C. | Certifications of Company and Holdings. By its execution of this Amendment, each of the Company and Holdings certifies that this Amendment has been duly authorized, executed and delivered by it and this Amendment and the Credit Agreement as amended hereby constitute its valid and binding obligation, enforceable against it in accordance with its terms, subject to applicable bankruptcy, insolvency, reorganization, moratorium or other laws affecting creditors rights generally and subject to general principles of equity, regardless of whether considered in a proceeding in equity or at law. |
3
IV. | FEES |
The Company agrees to pay to each Initial Incremental Term Lender, simultaneously with the funding of the Incremental Term Loans on the Second Amendment Effective Date, a fee equal to 1.00% of the principal amount of the Incremental Term Loan funded by such Initial Incremental Term Lender on the Second Amendment Effective Date.
V. | CONDITIONS TO EFFECTIVENESS |
This Amendment, and each Initial Incremental Term Lenders obligation to fund its Incremental Term Commitment, shall become effective only upon the satisfaction of all of the following conditions precedent:
A. | Execution. Administrative Agent shall have received a counterpart signature page of this Amendment duly executed by itself, Holdings, the Company, and each Initial Incremental Term Lender. |
B. | Fees. The Company shall have paid (or shall have made arrangements reasonably satisfactory to the Administrative Agent for simultaneous payment of) all fees and other amounts due and payable on or prior to the Second Amendment Effective Date, including, to the extent invoiced at least three Business Days prior to the proposed Second Amendment Effective Date, all out-of-pocket expenses required to be reimbursed or paid by the Company hereunder or any other Loan Document, and including payment of fees and reimbursement or other payment of all out-of-pocket expenses required to be reimbursed or paid by the Company to or on behalf of the Incremental Arrangers, Initial Incremental Term Lenders, or Administrative Agent pursuant to agreements with the Incremental Arrangers and Initial Incremental Term Lenders or pursuant to the Credit Agreement. |
C. | Representations and Warranties.

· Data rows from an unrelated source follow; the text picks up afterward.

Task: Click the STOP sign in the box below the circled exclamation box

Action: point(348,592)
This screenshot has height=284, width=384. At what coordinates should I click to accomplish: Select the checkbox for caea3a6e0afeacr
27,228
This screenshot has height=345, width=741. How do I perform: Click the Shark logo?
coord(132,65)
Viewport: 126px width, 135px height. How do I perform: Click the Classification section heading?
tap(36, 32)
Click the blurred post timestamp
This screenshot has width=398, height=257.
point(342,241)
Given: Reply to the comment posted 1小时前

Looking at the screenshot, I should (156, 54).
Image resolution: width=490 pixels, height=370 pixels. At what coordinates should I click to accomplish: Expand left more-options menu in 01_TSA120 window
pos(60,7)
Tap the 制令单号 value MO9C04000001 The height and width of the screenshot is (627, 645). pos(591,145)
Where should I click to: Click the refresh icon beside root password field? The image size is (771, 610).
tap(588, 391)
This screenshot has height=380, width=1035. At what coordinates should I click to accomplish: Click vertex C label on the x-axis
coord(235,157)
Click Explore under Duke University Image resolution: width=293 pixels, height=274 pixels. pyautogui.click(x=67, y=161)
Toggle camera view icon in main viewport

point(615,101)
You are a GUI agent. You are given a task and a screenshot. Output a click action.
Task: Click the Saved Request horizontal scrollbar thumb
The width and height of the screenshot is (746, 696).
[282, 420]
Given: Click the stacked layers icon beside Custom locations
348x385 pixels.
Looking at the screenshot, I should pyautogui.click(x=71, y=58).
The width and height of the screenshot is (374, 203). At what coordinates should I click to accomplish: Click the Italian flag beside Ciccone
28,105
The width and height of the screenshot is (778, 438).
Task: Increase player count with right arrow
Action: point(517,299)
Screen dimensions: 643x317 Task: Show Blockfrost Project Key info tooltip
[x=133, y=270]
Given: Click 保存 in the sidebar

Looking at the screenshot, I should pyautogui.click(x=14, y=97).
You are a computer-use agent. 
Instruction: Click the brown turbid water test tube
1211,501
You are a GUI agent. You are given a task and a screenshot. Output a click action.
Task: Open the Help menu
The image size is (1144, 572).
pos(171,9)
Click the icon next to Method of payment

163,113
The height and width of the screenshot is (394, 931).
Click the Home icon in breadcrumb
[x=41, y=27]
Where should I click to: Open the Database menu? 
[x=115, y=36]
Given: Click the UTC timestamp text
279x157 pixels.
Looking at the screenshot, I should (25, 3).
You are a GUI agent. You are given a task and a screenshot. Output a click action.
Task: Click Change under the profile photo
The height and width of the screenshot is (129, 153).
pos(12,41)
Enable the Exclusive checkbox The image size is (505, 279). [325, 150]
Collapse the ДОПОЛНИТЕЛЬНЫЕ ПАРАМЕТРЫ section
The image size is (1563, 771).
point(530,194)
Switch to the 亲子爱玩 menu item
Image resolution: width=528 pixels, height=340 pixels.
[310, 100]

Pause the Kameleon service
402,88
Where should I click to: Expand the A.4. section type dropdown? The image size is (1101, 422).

The representations and warranties of the Company and each other Loan Party contained in Article 5 of the Credit Agreement or in any other Loan Document shall be true and correct in all material respects on and as of the date of the funding of the Incremental Term Loans; provided that, to the extent that such representations and warranties specifically refer to an earlier date, they shall be true and correct in all material respects as of such earlier date; provided, further that, any representation and warranty that is qualified as to materiality, Material Adverse Effect or similar language shall be true and correct in all respects on such respective dates. |
D. | No Default. No Default or Event of Default shall exist, or would result from the execution hereof, the borrowing of the Incremental Term Loans, or from the application of the proceeds therefrom. |
E. | Committed Loan Notice. The Administrative Agent shall have received a Committed Loan Notice in accordance with the requirements hereof. |
F. | Certificate and Legal Opinion. The Administrative Agent and the Incremental Arrangers shall have received an Officers Certificate in the form attached hereto |
4
as Exhibit A, executed and certified by a Responsible Officer on behalf of the Company, and the executed legal opinion of Simpson Thacher & Bartlett LLP referred to in Section III.B. hereof. |
VI. | MISCELLANEOUS |
A. | Foreign Lenders. For each Incremental Term Lender that is a Foreign Lender, delivered herewith to the Administrative Agent are such forms, certificates or other evidence with respect to United States federal income tax withholding matters as such Incremental Term Lender may be required to deliver to the Administrative Agent pursuant to subsection 10.15(a)(i) of the Credit Agreement. |
B. | Recordation of the New Loans. Upon execution and delivery hereof, and funding of the Incremental Term Loans, Administrative Agent will record the Incremental Term Loans made by the Initial Incremental Term Lenders in the Register. |
C. | Amendment, Modification and Waiver. This Amendment may not be amended, modified or waived except by an instrument or instruments in writing signed and delivered on behalf of each of the parties hereto. |
D. | Notice. For purposes of the Credit Agreement, the initial notice address of each Initial Incremental Term Lender shall be as set forth below its signature below. |
E. | Entire Agreement. This Amendment, the Credit Agreement and the other Loan Documents constitute the entire agreement among the parties with respect to the subject matter hereof and thereof and supersede all other prior agreements and understandings, both written and verbal, among the parties or any of them with respect to the subject matter hereof. |
F. | GOVERNING LAW. THIS AMENDMENT AND THE RIGHTS AND OBLIGATIONS OF THE PARTIES HEREUNDER SHALL BE GOVERNED BY, AND SHALL BE CONSTRUED AND ENFORCED IN ACCORDANCE WITH THE LAWS OF THE STATE OF NEW YORK. |
G. | Severability. Any term or provision of this Amendment which is invalid or unenforceable in any jurisdiction shall, as to that jurisdiction, be ineffective to the extent of such invalidity or unenforceability without rendering invalid or unenforceable the remaining terms and provisions of this Amendment or affecting the validity or enforceability of any of the terms or provisions of this Amendment in any other jurisdiction. If any provision of this Amendment is so broad as to be unenforceable, the provision shall be interpreted to be only so broad as would be enforceable. |
H. | Counterparts. This Amendment may be executed in counterparts, each of which shall be deemed to be an original, but all of which shall constitute one and the same agreement. |
[Remainder of page intentionally left blank]
5
IN WITNESS WHEREOF, each of the undersigned has caused its duly authorized officer to execute and deliver this Second Amendment to Credit Agreement as of September 29, 2008.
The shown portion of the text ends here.